Y, ya si nos quisiéramos poner verdaderamente éticos. ¿Tenemos el derecho de decidir en términos de utilidad sobre cualquier vida en general? Lo hacemos constantemente, pero, ¿es lo correcto?
Es inevitable sentir un escalofrío ante semejante cálculo. ¿Cómo evaluar el peso de la vida humana?
En el artículo de Donde, particularmente brillante, se profundiza sobre este problema con reflexiones que perturban el ánimo ante el muy cercano futuro de vehículos autotripulados. Donde recuerda la Regla de la Mano, una fórmula matemática aplicada por los jueces en Estados Unidos para estimar si las acciones de un acusado, en términos de costes —de todo tipo, económicos y humanos— fueron razonables.

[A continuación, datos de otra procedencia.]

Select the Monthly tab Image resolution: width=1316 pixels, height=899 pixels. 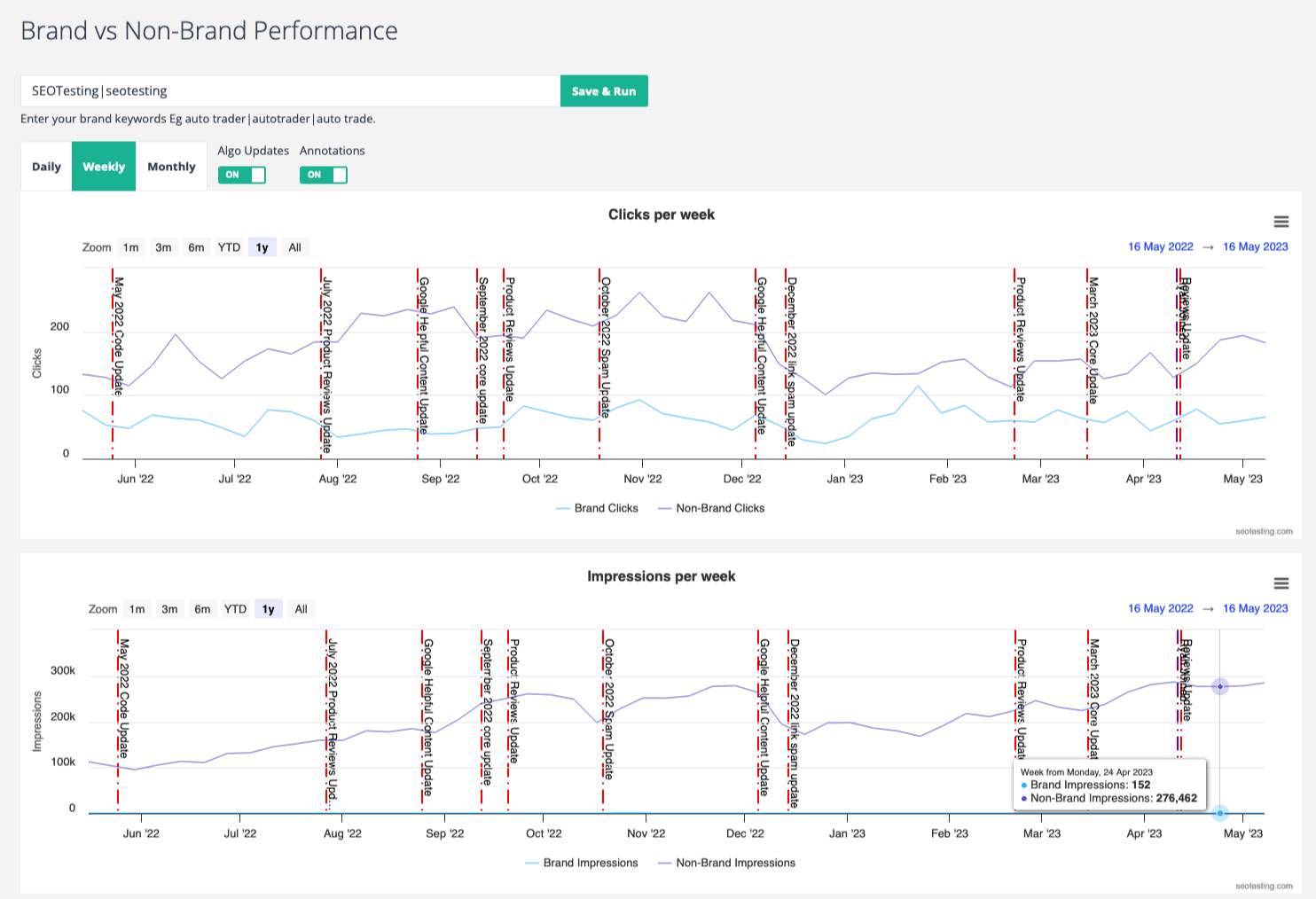point(171,167)
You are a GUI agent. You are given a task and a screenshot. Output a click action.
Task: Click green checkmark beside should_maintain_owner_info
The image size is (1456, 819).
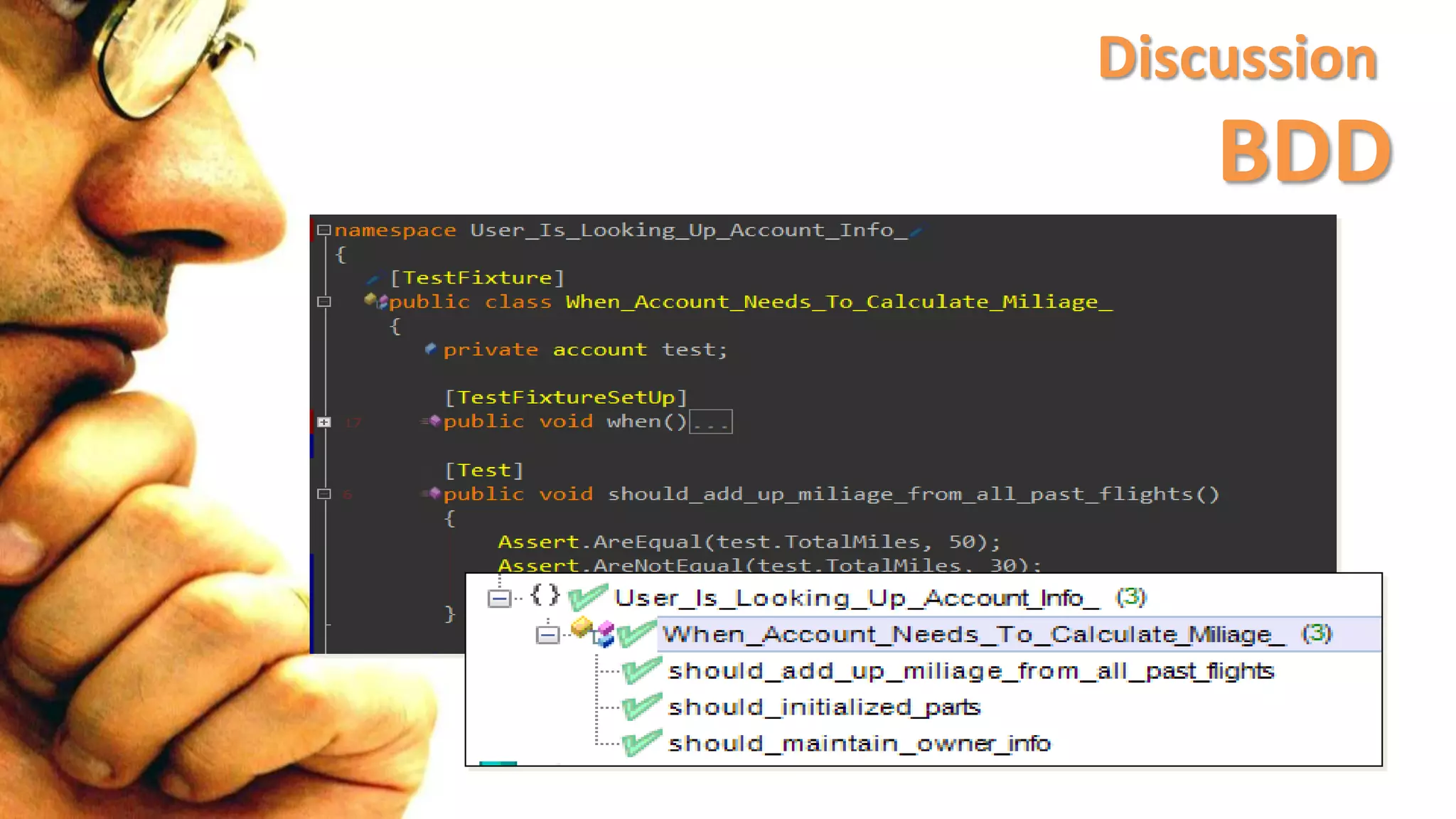coord(641,743)
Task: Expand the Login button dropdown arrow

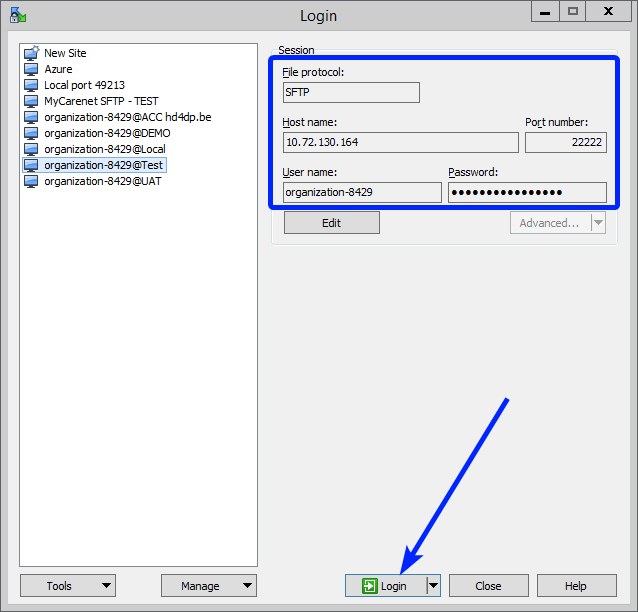Action: pos(434,586)
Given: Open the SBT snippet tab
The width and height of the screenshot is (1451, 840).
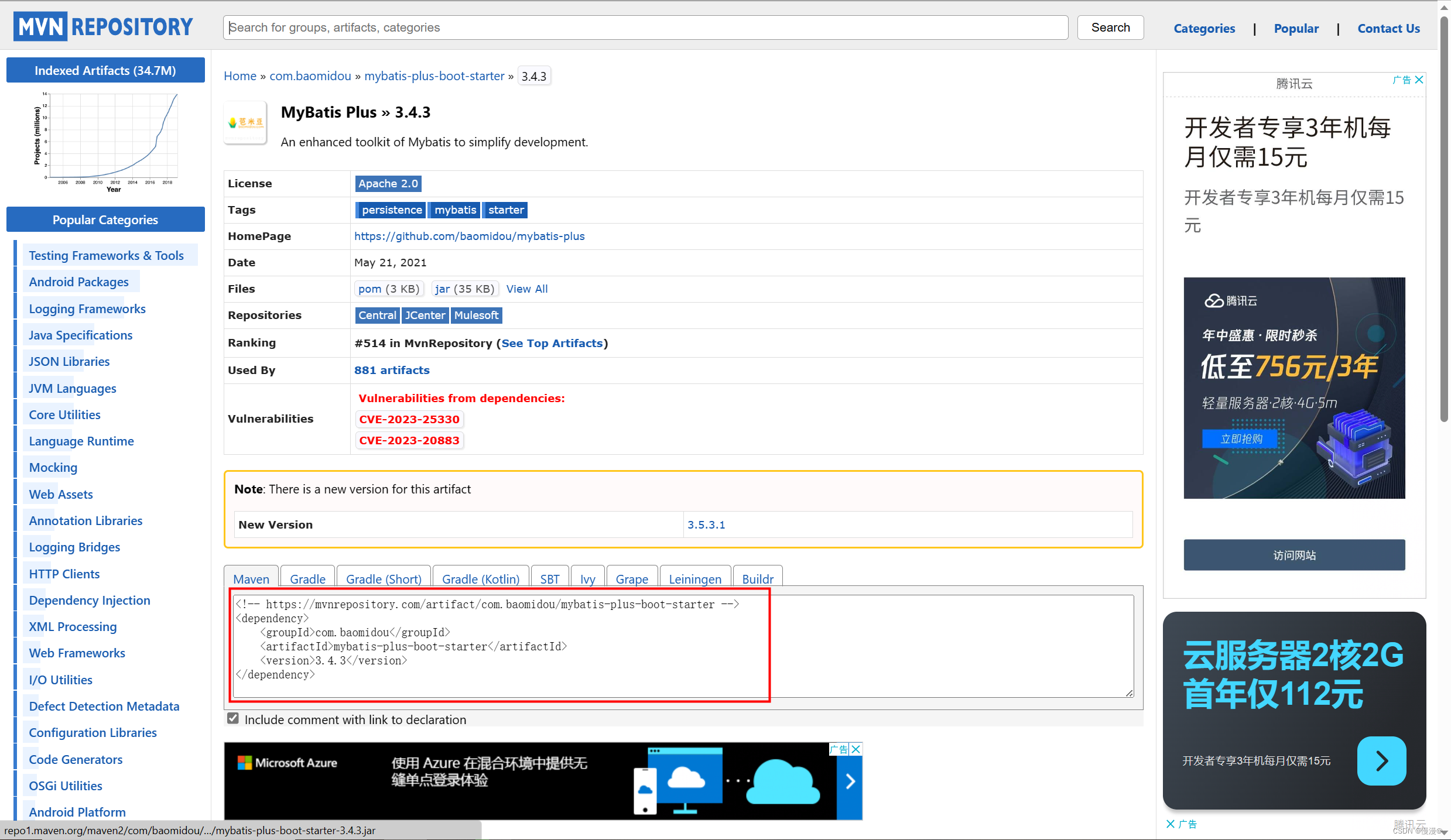Looking at the screenshot, I should 549,578.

Pero Donde también recuerda que se dan casos en que la estimación habitual de esta regla, grosso modo funcional, produce resultados jurídicos atroces. Es entonces cuando un jurado civil, en base al sentido común de los ciudadanos, debe balancear esta regla con un veredicto que atienda a más factores que los fríos números.
Tras esta explicación, Donde da un mazazo demoledor: “Con los coches autónomos, no puede haber sala de deliberación. Como cualquier ordenador, un coche autónomo no hará nada salvo que se le dé una instrucción. Un programador no puede simplemente dar instrucciones para los casos más generales y no tener en cuenta los más raros y peligrosos.
Al mismo tiempo, un coche autónomo debe tomar sus decisiones en fracciones de segundo. No hay posibilidad de presentar las circunstancias a un jurado humano para que las evalúe. En consecuencia, estas instrucciones han de alzarse sobre sus propios méritos”.
Y es en este último apunte donde me quiero detener para hacer lo que siempre hago en esta sección: tirarme a la piscina. Si queremos que los algoritmos que regirán nuestras vidas cuando viajemos a bordo de máquinas autotripuladas “se alcen sobre sus propios méritos”, el diseño de tales razonamientos informáticos no puede recaer en absoluto en el sector privado y sus ingenieros.
El diseño de este tipo de herramientas informáticas debe ser realizado, aunque lleve mucho más tiempo, por un equipo independiente e interdisciplinar que evalúe un protocolo general de actuación a nivel nacional o incluso supranacional. Deben de ser psicólogos, filósofos, sociólogos, políticos y, por supuesto, la sociedad civil —de manera directa o mediada a través de sus gobernantes— los que creen estas restricciones en colaboración con los ingenieros.
Y tales algoritmos han de ser presentados a la sociedad civil para su conocimiento e incluso aprobación.
Estamos hablando de algo tan crucial como el transporte, el pilar básico que hace posible la sociedad moderna. No se puede delegar a mera burocracia o protocolos de calidad un asunto tan grave.
Al menos, esto opina desde esta humilde tribuna su Gadgetrón. Porque lo que está claro es que a las víctimas de Uber o Tesla ya no las podemos salvar.
Pero sí podemos asegurarnos de que las futuras víctimas, en el lamentable caso de que sea inevitable su muerte, sufran las consecuencias de un sistema reglado por sus conciudadanos y no por los intereses de una empresa.